Monday, January 23, 2012

3 Ways to Serve PDF Files using Htaccess Cookies, Headers, Rewrites

SkyHi @ Monday, January 23, 2012
FYI, using the Mod_Rewrite Variables Cheatsheet makes this example, and all advanced .htaccess code easier to understand. This demo lets you set a cookie with 1 of 3 values, then you just request the pdf file with a normal link click and get 1 of 3 different responses. This is accomplished with a nice bit of .htaccesscode.

As I explain the htaccess code that achieves this, keep in mind this is merely one simple application for this code. It's much more advanced than your basic htaccess trick, notice how this htaccess acts like a php script, very unusual.. I really wanted to share this trick after I created it for one of my clients because this is the tip of the iceberg. Another use would be to display an alternate style sheet depending on a users theme preference. The coolest thing is that it uses multiple advanced .htaccess ideas. This code uses mod_headers to set the Content-Disposition header for forcing a download and uses mod_rewrite to: Send different Content-Type headers, Check the value of a cookie, Set environment variables for use later by mod_headers header directive
Set PDF Viewing Mode - Make a selection, then click the view pdf button.
InlineDownloadSave AsView PDF using selected mode »

What's Going On ^

There are 3 different ways for a server to send a pdf file in response to a request for one.

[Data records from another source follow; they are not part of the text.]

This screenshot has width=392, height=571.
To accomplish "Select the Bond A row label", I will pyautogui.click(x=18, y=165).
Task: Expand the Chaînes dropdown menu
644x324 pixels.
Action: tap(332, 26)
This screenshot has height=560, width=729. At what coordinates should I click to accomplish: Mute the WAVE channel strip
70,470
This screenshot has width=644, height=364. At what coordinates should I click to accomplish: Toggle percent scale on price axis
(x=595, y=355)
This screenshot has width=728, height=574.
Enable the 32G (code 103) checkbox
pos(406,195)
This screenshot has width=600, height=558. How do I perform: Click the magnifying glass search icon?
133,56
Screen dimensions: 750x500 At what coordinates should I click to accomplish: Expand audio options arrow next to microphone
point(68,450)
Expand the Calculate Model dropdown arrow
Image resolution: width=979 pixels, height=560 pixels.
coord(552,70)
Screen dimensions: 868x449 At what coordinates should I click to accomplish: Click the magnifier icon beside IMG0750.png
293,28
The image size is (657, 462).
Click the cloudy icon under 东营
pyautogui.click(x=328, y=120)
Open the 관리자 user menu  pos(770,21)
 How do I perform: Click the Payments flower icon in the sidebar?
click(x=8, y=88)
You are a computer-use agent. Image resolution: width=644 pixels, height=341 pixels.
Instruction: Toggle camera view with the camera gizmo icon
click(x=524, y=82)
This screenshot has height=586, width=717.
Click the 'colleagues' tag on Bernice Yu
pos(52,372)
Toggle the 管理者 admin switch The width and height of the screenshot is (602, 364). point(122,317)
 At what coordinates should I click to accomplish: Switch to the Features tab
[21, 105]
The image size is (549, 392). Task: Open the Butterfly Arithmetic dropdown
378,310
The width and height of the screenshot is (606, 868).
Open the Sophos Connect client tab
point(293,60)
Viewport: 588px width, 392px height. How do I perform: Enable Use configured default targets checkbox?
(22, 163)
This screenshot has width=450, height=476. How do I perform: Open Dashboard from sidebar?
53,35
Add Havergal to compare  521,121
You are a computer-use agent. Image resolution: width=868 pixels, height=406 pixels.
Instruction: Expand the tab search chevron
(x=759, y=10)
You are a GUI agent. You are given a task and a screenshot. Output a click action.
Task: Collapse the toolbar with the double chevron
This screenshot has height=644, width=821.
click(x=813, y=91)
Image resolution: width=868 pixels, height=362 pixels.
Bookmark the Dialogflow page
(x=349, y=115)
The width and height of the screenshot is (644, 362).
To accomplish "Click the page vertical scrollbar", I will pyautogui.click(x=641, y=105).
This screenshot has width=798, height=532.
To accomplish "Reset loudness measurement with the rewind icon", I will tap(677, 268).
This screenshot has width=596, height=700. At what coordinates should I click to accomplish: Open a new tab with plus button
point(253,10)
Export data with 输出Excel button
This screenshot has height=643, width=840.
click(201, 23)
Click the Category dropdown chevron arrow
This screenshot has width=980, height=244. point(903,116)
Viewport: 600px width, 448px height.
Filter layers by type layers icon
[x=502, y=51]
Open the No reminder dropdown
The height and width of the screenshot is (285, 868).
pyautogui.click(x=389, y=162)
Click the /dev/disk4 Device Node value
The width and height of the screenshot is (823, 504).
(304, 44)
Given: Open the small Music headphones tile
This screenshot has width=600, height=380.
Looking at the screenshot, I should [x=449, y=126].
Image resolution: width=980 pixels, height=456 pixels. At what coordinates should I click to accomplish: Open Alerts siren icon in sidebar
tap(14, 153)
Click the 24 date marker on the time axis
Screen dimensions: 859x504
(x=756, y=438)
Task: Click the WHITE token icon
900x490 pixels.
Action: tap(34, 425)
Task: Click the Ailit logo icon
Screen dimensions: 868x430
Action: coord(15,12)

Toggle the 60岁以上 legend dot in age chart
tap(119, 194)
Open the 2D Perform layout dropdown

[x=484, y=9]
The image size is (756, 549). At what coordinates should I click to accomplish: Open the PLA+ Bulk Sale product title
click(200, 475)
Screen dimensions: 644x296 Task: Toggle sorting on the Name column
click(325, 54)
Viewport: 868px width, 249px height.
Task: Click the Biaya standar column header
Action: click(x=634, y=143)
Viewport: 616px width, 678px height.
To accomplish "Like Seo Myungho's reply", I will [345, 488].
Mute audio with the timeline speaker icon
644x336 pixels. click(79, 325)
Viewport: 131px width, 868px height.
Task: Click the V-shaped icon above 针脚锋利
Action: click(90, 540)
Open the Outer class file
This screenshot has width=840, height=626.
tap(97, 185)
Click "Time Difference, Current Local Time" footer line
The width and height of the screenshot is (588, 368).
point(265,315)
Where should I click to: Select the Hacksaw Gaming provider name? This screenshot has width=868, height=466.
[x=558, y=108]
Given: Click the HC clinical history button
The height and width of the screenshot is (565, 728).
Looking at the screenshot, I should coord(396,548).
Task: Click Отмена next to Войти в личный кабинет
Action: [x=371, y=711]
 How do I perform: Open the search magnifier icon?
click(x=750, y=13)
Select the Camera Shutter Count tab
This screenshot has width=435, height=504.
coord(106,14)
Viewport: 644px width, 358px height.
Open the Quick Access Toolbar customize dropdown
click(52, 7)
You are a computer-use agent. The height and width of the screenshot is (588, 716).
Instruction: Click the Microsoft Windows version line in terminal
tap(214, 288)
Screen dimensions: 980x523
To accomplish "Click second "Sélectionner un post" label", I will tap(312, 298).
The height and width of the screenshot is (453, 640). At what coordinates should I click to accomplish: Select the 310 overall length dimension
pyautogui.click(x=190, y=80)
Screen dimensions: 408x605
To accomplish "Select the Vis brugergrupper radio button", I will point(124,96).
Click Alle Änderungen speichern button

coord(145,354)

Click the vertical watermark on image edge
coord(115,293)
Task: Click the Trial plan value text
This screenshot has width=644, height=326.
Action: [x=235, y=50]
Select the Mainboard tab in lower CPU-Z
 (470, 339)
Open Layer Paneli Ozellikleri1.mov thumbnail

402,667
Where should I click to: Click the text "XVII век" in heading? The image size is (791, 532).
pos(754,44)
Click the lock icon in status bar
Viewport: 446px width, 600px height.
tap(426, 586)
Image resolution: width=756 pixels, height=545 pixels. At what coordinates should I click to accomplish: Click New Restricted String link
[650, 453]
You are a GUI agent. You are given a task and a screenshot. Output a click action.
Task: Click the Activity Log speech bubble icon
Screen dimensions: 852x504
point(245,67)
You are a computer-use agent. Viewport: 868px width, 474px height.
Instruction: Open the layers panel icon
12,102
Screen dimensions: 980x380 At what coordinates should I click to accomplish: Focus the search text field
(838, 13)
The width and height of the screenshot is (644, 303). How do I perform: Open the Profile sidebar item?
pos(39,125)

This causes 3 different ways to open/view the pdf file in the clients browser.
  1. The browser display's a "Save File As" dialog, allowing you to save the file or open.
  2. The browser opens the pdf file "Inline", opening the pdf file in the browser like a web page.
  3. The browser "Downloads" the pdf file automatically as an "Attachment" and then causes an external pdf reader program like adobe reader to open the file.
Some people prefer to have the option of saving the file to view later, some prefer opening it with an external program, and some just like the pdf file to load right in the browser... The point is that by using .htaccess, we can let them choose any of the 3 methods and save their preference for all further pdf files requested from our site by that user.

How It Works ^

When you click on one of the 3 demo buttons above, "Inline", "Save As", or "Download", a cookie named askapache_pdf is saved in your browser using the javascript below, with the value being set to which button you clicked. Then when you request the pdf file the .htaccess code below uses mod_rewrite to read the value of the askapache_pdf cookie, and depending on which was your preference it will send alternate HTTP Headers that control how your browser handles the file.

Unique HTTP Headers Returned ^

When it comes down to it, the following information is the 3 modes. Notice each one is different, because these headers are the only thing controlling how your browser handles the file.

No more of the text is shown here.